11.18 Re-entrant Functions
The gethostbyname function from
Section 11.3
presents an interesting problem that we have not yet examined in
the text: It is not re-entrant. We
will encounter this problem in general when we deal with threads in
Chapter 26,
but it is interesting to examine the problem now (without having to
deal with the concept of threads) and to see how to fix it.
First, let us look at how the function works. If
we look at its source code (which is easy since the source code for
the entire BIND release is publicly available), we see that one
file contains both gethostbyname and
gethostbyaddr, and the file has the following general
outline:
static struct hostent host ; /* result stored here */
struct hostent *
gethostbyname (const char *hostname)
{
return (gethostbyname2 (hostname, family));
}
struct hostent *
gethostbyname2 (const char *hostname, int family)
{
/* call DNS functions for A or AAAA query */
/* fill in host structure */
return (&host) ;
}
struct hostent *
gethostbyaddr (const char *addr, socklen_t len, int family)
{
/* call DNS functions for PTR query in in-addr.arpa domain */
/* fill in host structure */
return (&host);
}
We highlight the static storage class
specifier of the result structure because that is the basic
problem. The fact that these three functions share a single
host variable presents yet another problem that we will
discuss in Exercise 11.1.
(gethostbyname2 was introduced with the IPv6 support in
BIND 4.9.4. It has since been deprecated; see Section
11.20 for more detail. We will ignore the fact that
gethostbyname2 is involved when we call
gethostbyname, as that doesn't affect this
discussion.)
The re-entrancy problem can occur in a normal
Unix process that calls gethostbyname or
gethostbyaddr from both the main flow of control and from
a signal handler. When the signal handler is called (say it is a
SIGALRM signal that is generated once per second), the
main flow of control of the process is temporarily stopped and the
signal handling function is called. Consider the following:
main ()
{
struct hostent *hptr;
...
signal (SIGALRM, sig_alrm);
...
hptr = gethostbyname ( ... ) ;
...
}
void
sig_alrm (int signo)
{
struct hostent *hptr;
...
hptr = gethostbyname ( ... ) ;
...
}
If the main flow of control is in the middle of
gethostbyname when it is temporarily stopped (say the
function has filled in the host variable and is about to
return), and the signal handler then calls gethostbyname,
since only one copy of the variable host exists in the
process, it is reused. This overwrites the values that were
calculated for the call from the main flow of control with the
values calculated for the call from the signal handler.

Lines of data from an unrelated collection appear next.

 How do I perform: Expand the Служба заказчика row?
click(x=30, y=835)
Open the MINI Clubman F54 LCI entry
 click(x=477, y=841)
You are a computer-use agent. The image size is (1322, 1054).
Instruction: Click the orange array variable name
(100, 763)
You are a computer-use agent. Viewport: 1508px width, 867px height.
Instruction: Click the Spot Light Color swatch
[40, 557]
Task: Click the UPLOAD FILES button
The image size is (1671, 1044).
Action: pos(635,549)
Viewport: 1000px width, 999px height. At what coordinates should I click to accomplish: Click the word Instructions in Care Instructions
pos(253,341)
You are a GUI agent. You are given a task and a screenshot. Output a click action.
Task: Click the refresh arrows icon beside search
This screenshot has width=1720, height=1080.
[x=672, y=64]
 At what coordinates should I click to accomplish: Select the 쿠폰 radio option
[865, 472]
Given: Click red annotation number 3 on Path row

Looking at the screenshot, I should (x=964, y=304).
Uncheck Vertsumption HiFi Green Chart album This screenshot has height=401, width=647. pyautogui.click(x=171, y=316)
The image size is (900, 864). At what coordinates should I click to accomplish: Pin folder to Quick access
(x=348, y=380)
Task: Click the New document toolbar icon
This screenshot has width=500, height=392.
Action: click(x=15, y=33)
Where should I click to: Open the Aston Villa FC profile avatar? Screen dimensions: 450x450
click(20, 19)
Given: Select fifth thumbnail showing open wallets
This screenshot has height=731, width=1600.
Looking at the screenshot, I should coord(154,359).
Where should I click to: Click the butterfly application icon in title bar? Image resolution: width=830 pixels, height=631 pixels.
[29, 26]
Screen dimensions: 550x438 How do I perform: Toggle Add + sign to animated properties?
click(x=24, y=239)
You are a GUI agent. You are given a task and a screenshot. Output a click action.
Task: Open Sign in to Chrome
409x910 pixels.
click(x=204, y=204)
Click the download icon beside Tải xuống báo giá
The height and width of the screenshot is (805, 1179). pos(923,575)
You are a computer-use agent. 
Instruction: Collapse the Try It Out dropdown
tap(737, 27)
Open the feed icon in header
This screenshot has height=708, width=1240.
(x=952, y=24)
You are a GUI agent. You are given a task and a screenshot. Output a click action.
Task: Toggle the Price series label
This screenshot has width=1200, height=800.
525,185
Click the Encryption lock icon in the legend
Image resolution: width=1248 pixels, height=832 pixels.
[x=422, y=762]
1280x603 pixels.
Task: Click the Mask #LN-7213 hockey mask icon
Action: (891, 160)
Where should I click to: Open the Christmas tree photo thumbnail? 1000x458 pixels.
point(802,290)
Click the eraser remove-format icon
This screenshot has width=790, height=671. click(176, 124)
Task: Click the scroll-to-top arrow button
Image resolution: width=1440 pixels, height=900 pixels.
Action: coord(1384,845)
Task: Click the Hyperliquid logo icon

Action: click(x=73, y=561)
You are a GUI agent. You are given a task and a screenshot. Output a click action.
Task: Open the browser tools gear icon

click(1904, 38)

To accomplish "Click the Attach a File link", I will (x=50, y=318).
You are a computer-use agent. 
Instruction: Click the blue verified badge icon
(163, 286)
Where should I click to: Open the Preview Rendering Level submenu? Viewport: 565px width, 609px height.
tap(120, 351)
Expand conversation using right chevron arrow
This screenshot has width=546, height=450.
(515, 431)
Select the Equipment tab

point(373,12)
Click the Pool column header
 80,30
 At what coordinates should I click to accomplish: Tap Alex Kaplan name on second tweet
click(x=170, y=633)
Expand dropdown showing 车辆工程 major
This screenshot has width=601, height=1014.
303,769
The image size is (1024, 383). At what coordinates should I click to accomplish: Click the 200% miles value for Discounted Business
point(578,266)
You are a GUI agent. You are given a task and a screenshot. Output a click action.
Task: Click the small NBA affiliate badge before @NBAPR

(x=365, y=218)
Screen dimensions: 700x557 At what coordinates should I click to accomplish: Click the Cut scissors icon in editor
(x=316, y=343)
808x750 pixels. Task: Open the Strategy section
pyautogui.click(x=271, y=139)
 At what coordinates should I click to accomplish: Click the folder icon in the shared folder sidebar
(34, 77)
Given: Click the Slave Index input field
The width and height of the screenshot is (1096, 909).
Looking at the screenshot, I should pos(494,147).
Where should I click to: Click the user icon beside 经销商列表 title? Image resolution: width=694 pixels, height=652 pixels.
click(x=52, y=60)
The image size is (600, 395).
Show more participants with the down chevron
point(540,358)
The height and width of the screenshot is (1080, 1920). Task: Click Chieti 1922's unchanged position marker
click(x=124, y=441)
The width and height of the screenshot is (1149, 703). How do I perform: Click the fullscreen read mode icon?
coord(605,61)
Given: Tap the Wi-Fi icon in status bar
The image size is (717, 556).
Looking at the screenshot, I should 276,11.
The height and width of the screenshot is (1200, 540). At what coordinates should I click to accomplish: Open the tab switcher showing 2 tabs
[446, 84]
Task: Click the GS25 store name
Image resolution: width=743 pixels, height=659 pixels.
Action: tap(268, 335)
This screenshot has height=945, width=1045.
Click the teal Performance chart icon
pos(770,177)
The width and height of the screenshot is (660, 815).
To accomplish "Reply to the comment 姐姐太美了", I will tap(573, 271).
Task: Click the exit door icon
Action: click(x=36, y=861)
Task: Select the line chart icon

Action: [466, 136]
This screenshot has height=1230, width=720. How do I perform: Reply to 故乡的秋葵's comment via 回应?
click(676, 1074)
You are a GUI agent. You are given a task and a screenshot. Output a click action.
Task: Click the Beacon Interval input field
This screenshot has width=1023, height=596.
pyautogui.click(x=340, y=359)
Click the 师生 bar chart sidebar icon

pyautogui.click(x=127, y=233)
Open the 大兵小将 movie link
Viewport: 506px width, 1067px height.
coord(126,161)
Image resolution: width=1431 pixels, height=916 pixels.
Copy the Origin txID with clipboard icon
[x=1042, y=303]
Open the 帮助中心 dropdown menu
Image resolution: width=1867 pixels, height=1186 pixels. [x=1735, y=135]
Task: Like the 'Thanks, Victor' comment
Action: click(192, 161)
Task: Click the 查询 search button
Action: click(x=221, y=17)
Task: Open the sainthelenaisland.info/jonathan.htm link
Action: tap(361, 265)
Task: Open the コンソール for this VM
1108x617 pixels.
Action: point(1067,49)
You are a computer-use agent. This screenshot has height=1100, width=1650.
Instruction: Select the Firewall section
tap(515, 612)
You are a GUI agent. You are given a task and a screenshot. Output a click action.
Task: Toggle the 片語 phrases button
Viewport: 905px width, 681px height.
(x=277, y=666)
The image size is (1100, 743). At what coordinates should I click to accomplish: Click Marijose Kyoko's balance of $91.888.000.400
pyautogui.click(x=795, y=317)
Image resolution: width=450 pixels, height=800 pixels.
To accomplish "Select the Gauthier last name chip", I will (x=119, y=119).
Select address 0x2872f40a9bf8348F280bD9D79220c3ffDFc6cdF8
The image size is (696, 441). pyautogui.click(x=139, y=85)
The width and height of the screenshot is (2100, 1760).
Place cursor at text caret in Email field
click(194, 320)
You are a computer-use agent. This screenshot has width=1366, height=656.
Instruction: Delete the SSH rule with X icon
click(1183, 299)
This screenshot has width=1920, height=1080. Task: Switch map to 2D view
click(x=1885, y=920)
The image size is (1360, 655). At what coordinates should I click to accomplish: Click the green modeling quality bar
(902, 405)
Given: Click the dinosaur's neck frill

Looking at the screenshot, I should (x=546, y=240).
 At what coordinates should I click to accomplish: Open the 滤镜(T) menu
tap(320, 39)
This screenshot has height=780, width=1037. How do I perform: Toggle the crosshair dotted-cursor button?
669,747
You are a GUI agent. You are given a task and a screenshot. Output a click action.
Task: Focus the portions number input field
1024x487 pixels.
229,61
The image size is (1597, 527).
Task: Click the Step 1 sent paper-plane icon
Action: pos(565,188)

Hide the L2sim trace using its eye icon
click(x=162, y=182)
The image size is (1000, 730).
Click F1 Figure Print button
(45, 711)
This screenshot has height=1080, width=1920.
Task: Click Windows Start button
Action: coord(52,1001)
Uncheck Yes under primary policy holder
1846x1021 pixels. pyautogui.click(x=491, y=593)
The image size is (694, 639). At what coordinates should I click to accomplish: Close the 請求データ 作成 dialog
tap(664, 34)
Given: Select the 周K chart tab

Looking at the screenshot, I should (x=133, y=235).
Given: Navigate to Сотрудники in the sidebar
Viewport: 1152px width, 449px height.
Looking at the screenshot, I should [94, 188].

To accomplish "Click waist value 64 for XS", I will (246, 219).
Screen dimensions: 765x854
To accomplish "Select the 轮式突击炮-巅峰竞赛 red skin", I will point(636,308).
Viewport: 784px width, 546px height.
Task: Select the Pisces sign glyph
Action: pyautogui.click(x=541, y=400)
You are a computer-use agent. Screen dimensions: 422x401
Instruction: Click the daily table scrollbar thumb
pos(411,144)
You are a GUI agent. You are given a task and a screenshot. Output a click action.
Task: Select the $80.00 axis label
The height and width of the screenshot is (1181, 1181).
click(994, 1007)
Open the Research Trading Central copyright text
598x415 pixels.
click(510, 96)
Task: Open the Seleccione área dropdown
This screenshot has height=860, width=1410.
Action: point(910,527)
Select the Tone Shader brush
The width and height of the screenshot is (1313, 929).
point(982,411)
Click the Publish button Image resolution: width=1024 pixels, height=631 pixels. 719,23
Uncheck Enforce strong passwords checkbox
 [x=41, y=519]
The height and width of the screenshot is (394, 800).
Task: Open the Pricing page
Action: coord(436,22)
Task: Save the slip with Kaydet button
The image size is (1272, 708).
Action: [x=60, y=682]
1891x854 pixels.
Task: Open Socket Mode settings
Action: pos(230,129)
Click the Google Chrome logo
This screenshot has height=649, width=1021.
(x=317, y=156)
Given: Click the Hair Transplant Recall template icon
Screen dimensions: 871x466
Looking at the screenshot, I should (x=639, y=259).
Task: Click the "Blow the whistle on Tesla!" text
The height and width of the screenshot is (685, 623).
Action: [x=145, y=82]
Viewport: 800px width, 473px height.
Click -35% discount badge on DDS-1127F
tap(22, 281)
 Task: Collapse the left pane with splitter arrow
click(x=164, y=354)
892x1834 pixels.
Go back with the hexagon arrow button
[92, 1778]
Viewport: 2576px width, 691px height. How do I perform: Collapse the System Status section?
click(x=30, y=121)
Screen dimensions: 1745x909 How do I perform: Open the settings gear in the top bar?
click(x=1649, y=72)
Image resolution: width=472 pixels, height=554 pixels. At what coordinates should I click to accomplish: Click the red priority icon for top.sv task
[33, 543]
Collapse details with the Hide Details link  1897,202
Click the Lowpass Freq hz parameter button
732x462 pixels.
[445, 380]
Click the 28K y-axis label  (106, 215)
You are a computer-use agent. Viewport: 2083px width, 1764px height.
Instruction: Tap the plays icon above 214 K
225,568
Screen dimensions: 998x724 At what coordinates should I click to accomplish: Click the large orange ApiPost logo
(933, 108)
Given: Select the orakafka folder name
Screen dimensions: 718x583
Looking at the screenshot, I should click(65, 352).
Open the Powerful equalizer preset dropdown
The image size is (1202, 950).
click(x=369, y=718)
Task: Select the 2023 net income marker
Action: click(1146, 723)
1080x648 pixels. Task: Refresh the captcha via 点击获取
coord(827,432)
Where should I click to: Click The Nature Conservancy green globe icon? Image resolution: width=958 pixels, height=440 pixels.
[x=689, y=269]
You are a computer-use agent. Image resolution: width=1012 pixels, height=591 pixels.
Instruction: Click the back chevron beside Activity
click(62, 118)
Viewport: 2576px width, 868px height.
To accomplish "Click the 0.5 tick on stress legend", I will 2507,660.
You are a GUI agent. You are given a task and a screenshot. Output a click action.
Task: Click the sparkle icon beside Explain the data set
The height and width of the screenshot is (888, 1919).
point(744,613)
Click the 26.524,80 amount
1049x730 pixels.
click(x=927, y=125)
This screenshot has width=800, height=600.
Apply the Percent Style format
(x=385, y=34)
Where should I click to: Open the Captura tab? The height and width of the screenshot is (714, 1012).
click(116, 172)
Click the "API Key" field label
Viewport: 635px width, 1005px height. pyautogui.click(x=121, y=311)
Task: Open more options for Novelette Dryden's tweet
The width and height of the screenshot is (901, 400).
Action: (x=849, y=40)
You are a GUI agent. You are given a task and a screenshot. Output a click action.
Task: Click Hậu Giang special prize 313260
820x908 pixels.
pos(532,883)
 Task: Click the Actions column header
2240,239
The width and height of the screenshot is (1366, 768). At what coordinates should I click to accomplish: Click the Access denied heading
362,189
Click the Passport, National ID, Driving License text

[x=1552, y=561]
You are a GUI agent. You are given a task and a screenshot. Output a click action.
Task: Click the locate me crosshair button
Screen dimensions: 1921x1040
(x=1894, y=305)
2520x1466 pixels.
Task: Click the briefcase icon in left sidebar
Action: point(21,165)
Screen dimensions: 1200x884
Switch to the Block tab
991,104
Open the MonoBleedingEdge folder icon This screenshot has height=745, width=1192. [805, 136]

If we look at the name and address conversion
functions presented in this chapter, along with the
inet_XXX functions from
Chapter 4,
we note the following:
-
Historically, gethostbyname,
gethostbyaddr, getservbyname, and get
servbyport are not re-entrant because all return a pointer to
a static structure.
Some implementations that support threads
(Solaris 2.x) provide re-entrant versions of these four functions
with names ending with the_r suffix, which we will
describe in the next section.
Alternately, some implementations that support
threads (HP-UX 10.30 and later) provide re-entrant versions of
these functions using thread-specific data (Section
26.5).
-
inet_pton and inet_ntop are
always re-entrant.
-
Historically, inet_ntoa is not
re-entrant, but some implementations that support threads provide a
re-entrant version that uses thread-specific data.
-
getaddrinfo is re-entrant only if it
calls re-entrant functions itself; that is, if it calls re-entrant
versions of gethostbyname for the hostname and
getservbyname for the service name. One reason that all
the memory for the results is dynamically allocated is to allow it
to be re-entrant.
-
getnameinfo is re-entrant only if it
calls re-entrant functions itself; that is, if it calls re-entrant
versions of gethostbyaddr to obtain the hostname and
getservbyport to obtain the service name. Notice that both
result strings (for the hostname and the service name) are
allocated by the caller to allow this reentrancy.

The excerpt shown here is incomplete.